STATED EXERCISE
Reproduce each of the items below word for word, with nothing changed or left out.
— START OF SOURCE RECORDS —
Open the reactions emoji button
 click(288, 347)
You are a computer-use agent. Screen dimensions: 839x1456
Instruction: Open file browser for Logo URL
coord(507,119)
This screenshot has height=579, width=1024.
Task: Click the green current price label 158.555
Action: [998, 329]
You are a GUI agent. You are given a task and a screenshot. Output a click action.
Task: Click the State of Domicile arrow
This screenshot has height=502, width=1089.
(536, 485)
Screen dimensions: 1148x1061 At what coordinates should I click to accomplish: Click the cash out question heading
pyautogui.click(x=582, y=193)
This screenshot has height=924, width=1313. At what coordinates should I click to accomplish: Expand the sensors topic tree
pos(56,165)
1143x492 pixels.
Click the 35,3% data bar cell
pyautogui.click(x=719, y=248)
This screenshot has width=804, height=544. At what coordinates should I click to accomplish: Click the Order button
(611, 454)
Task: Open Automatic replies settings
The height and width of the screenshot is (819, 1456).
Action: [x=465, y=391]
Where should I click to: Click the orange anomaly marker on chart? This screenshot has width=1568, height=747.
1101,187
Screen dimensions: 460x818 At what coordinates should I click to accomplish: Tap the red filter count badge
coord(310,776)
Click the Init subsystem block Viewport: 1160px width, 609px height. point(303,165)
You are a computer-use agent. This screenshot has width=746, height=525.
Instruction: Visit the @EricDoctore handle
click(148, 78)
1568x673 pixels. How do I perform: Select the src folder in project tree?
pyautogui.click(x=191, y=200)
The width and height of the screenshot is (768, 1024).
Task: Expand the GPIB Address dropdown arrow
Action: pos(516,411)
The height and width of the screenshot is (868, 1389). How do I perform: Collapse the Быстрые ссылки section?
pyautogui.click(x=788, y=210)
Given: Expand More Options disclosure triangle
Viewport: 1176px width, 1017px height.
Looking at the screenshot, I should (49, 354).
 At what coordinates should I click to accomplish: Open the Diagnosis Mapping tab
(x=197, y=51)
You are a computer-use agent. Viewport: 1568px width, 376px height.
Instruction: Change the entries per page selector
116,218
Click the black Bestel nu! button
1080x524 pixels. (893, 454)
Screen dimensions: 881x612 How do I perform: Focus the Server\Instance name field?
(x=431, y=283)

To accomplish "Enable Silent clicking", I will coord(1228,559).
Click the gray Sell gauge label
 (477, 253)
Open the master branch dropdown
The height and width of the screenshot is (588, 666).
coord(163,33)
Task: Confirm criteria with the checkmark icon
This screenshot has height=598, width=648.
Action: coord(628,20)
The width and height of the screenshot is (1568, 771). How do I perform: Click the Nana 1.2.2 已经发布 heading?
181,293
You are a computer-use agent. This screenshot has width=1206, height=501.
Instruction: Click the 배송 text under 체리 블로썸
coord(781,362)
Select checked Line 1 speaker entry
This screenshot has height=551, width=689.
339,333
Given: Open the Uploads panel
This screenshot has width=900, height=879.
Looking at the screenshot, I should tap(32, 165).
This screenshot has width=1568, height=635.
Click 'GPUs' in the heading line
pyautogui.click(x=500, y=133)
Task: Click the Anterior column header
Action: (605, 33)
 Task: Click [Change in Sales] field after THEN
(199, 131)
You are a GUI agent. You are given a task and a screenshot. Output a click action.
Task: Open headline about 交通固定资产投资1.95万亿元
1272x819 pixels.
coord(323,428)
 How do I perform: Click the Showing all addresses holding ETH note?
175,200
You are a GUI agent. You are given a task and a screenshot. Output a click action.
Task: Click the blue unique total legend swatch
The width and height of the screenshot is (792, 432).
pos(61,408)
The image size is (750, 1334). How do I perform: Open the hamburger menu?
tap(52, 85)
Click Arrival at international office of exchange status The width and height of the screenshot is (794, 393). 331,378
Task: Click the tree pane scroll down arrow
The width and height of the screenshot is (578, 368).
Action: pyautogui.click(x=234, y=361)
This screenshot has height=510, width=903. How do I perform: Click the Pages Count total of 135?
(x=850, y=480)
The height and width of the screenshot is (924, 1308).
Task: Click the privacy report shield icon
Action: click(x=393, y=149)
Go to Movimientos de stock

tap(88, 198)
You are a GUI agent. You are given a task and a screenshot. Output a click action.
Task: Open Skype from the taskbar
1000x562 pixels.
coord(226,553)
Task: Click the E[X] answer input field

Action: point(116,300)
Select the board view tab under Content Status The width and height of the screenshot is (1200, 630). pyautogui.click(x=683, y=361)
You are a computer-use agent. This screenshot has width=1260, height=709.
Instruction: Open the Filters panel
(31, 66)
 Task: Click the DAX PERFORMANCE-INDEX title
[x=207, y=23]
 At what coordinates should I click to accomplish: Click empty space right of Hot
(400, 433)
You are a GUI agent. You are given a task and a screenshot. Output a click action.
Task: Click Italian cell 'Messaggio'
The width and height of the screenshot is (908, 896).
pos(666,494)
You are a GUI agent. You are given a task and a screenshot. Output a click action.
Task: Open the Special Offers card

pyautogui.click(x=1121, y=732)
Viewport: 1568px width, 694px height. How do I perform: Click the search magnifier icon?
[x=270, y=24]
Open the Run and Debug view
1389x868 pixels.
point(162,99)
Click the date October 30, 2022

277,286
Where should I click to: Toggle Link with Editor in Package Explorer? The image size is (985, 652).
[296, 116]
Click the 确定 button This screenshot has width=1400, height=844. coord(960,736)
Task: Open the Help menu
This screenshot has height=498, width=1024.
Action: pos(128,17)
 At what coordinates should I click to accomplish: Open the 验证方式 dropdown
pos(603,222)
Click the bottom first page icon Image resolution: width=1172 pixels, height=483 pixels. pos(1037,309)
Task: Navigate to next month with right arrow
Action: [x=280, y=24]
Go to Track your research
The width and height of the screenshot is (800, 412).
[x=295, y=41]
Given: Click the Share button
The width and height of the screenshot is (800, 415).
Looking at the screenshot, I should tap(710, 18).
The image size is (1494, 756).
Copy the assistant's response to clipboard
— END OF SOURCE RECORDS —
OUTPUT FOR THIS TASK
Open the reactions emoji button
 click(288, 347)
You are a computer-use agent. Screen dimensions: 839x1456
Instruction: Open file browser for Logo URL
coord(507,119)
This screenshot has height=579, width=1024.
Task: Click the green current price label 158.555
Action: [998, 329]
You are a GUI agent. You are given a task and a screenshot. Output a click action.
Task: Click the State of Domicile arrow
This screenshot has height=502, width=1089.
(536, 485)
Screen dimensions: 1148x1061 At what coordinates should I click to accomplish: Click the cash out question heading
pyautogui.click(x=582, y=193)
This screenshot has height=924, width=1313. At what coordinates should I click to accomplish: Expand the sensors topic tree
pos(56,165)
1143x492 pixels.
Click the 35,3% data bar cell
pyautogui.click(x=719, y=248)
This screenshot has width=804, height=544. At what coordinates should I click to accomplish: Click the Order button
(611, 454)
Task: Open Automatic replies settings
The height and width of the screenshot is (819, 1456).
Action: [x=465, y=391]
Where should I click to: Click the orange anomaly marker on chart? This screenshot has width=1568, height=747.
1101,187
Screen dimensions: 460x818 At what coordinates should I click to accomplish: Tap the red filter count badge
coord(310,776)
Click the Init subsystem block Viewport: 1160px width, 609px height. point(303,165)
You are a computer-use agent. This screenshot has width=746, height=525.
Instruction: Visit the @EricDoctore handle
click(148, 78)
1568x673 pixels. How do I perform: Select the src folder in project tree?
pyautogui.click(x=191, y=200)
The width and height of the screenshot is (768, 1024).
Task: Expand the GPIB Address dropdown arrow
Action: pos(516,411)
The height and width of the screenshot is (868, 1389). How do I perform: Collapse the Быстрые ссылки section?
pyautogui.click(x=788, y=210)
Given: Expand More Options disclosure triangle
Viewport: 1176px width, 1017px height.
Looking at the screenshot, I should (49, 354).
 At what coordinates should I click to accomplish: Open the Diagnosis Mapping tab
(x=197, y=51)
You are a computer-use agent. Viewport: 1568px width, 376px height.
Instruction: Change the entries per page selector
116,218
Click the black Bestel nu! button
1080x524 pixels. (893, 454)
Screen dimensions: 881x612 How do I perform: Focus the Server\Instance name field?
(x=431, y=283)

To accomplish "Enable Silent clicking", I will coord(1228,559).
Click the gray Sell gauge label
 (477, 253)
Open the master branch dropdown
The height and width of the screenshot is (588, 666).
coord(163,33)
Task: Confirm criteria with the checkmark icon
This screenshot has height=598, width=648.
Action: coord(628,20)
The width and height of the screenshot is (1568, 771). How do I perform: Click the Nana 1.2.2 已经发布 heading?
181,293
You are a computer-use agent. This screenshot has width=1206, height=501.
Instruction: Click the 배송 text under 체리 블로썸
coord(781,362)
Select checked Line 1 speaker entry
This screenshot has height=551, width=689.
339,333
Given: Open the Uploads panel
This screenshot has width=900, height=879.
Looking at the screenshot, I should tap(32, 165).
This screenshot has width=1568, height=635.
Click 'GPUs' in the heading line
pyautogui.click(x=500, y=133)
Task: Click the Anterior column header
Action: (605, 33)
 Task: Click [Change in Sales] field after THEN
(199, 131)
You are a GUI agent. You are given a task and a screenshot. Output a click action.
Task: Open headline about 交通固定资产投资1.95万亿元
1272x819 pixels.
coord(323,428)
 How do I perform: Click the Showing all addresses holding ETH note?
175,200
You are a GUI agent. You are given a task and a screenshot. Output a click action.
Task: Click the blue unique total legend swatch
The width and height of the screenshot is (792, 432).
pos(61,408)
The image size is (750, 1334). How do I perform: Open the hamburger menu?
tap(52, 85)
Click Arrival at international office of exchange status The width and height of the screenshot is (794, 393). 331,378
Task: Click the tree pane scroll down arrow
The width and height of the screenshot is (578, 368).
Action: pyautogui.click(x=234, y=361)
This screenshot has height=510, width=903. How do I perform: Click the Pages Count total of 135?
(x=850, y=480)
The height and width of the screenshot is (924, 1308).
Task: Click the privacy report shield icon
Action: click(x=393, y=149)
Go to Movimientos de stock

tap(88, 198)
You are a GUI agent. You are given a task and a screenshot. Output a click action.
Task: Open Skype from the taskbar
1000x562 pixels.
coord(226,553)
Task: Click the E[X] answer input field

Action: point(116,300)
Select the board view tab under Content Status The width and height of the screenshot is (1200, 630). pyautogui.click(x=683, y=361)
You are a computer-use agent. This screenshot has width=1260, height=709.
Instruction: Open the Filters panel
(31, 66)
 Task: Click the DAX PERFORMANCE-INDEX title
[x=207, y=23]
 At what coordinates should I click to accomplish: Click empty space right of Hot
(400, 433)
You are a GUI agent. You are given a task and a screenshot. Output a click action.
Task: Click Italian cell 'Messaggio'
The width and height of the screenshot is (908, 896).
pos(666,494)
You are a GUI agent. You are given a task and a screenshot. Output a click action.
Task: Open the Special Offers card

pyautogui.click(x=1121, y=732)
Viewport: 1568px width, 694px height. How do I perform: Click the search magnifier icon?
[x=270, y=24]
Open the Run and Debug view
1389x868 pixels.
point(162,99)
Click the date October 30, 2022

277,286
Where should I click to: Toggle Link with Editor in Package Explorer? The image size is (985, 652).
[296, 116]
Click the 确定 button This screenshot has width=1400, height=844. coord(960,736)
Task: Open the Help menu
This screenshot has height=498, width=1024.
Action: pos(128,17)
 At what coordinates should I click to accomplish: Open the 验证方式 dropdown
pos(603,222)
Click the bottom first page icon Image resolution: width=1172 pixels, height=483 pixels. pos(1037,309)
Task: Navigate to next month with right arrow
Action: [x=280, y=24]
Go to Track your research
The width and height of the screenshot is (800, 412).
[x=295, y=41]
Given: Click the Share button
The width and height of the screenshot is (800, 415).
Looking at the screenshot, I should tap(710, 18).
The image size is (1494, 756).
Copy the assistant's response to clipboard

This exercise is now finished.